Will next-generation COVID-19 tests replace standard PCR checks?

Jeong Sae-im  Published 2020.03.25  11:40  Updated 2020.03.25 11:47


Biotech companies are chasing new diagnostics to detect the new coronavirus (COVID-19).

The methods are evolving from the standard polymerase chain reaction (PCR) test to the gene-editing CRISPR-based tests and next-generation rapid diagnostic tests (RDTs) that single out a protein existing only in the COVID-19 virus.

Celltrion recently said it was working on a next-generation rapid detection for COVID-19. The conventional RDTs detect the N protein commonly shown in various types of coronaviruses, so patients need reverse transcription-polymerase chain reaction (RT-PCR) test to confirm COVID-19 infection, said Seo Jung-jin, chairman of Celltrion Group, in a live YouTube news conference on Monday.

A lab worker uses the standard reverse transcription-polymerase chain reaction (RT-PCR) test to detect the new coronavirus.

However, Celltrion’s experimental diagnostic kit detects the S protein that exists only in the COVID-19 virus, which will show similar performance compared to the standard PT-PCR test, he said. “We will be able to get the test result in 15 or 20 minutes,” he added.

Usually, rapid diagnostic tests use an antigen or an antibody so that the test results can come out faster than the standard PCR test. However, their accuracy is only about 50 to 70 percent of the standard test. However, Celltrion’s new diagnostic kit will be a new rapid diagnostic test with high precision, Seo noted.

“The next-generation rapid diagnostic test kits will be able to replace PCR tests,” he said.

Celltrion said it planned to complete producing prototype products by April, finish a clinical trial by May, and get CE certification to export them to Europe.

Local and U.S. biotech firms are also using the gene-editing tool, CRISPR, to detect the viral infection.

CRISPR-based diagnostic kits use techniques similar to those of the PCR test, such as the extraction and amplification of RNA. After extracting and amplifying the RNA from the patient's sample, examiners add the guide RNA to find the sequence of the COVID-19 genome. When CAS12 with the guide RNA arrives at the corresponding sequence, it gives off a molecule that changes color, which shows the positive result of the viral infection.
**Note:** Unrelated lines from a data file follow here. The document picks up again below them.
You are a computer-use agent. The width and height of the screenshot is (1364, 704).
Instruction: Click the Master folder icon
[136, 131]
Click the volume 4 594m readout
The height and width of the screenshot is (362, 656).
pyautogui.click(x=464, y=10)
One biotech firm in the U.S. tested the kit with a COVID-19 patient’s sample, and it showed a similar accuracy to the standard PCR test, news reports said. Using “Loop-Mediated Isothermal Amplification” (LAMP) in the CRISPR-based test can detect the virus in about 30 minutes, they said.

However, it is still questionable whether such experimental tests could replace the standard RT-PCR test, experts said.

Lee Hyuk-min, director of infection control affairs at the Korean Society for Laboratory Medicine, was skeptical about Celltrion’s next-generation COVID-19 detection. “Even though they say they would detect the S protein to raise sensitivity, the S protein is easily mutated,” Lee said. “Antigen/antibody tests produce many variants, thus difficult to control, compared to PCR tests.”

Lee pointed out that CRISPR-based tests could raise sensitivity even higher than the PCR test, but it would hinge on how they would be designed. As the current PCR tests do not have sensitivity issues, companies would have to have the right strategy because people need a test with the right level of sensitivity so that the patient could get an urgent surgery, he added.

“Loop-mediated isothermal amplification does not need complex equipment as PCR tests do, so the method would be helpful to raise sensitivity and simplify equipment,” Lee said.

Just like GeneXpert that obtained urgent use approval in the U.S., emergency tests could be possible depending on how companies design the “packaging” for the PCR test, he noted.

“Even when companies have the same technique, they can produce very different kits depending on their strategies. So, it is important to use the right strategy.”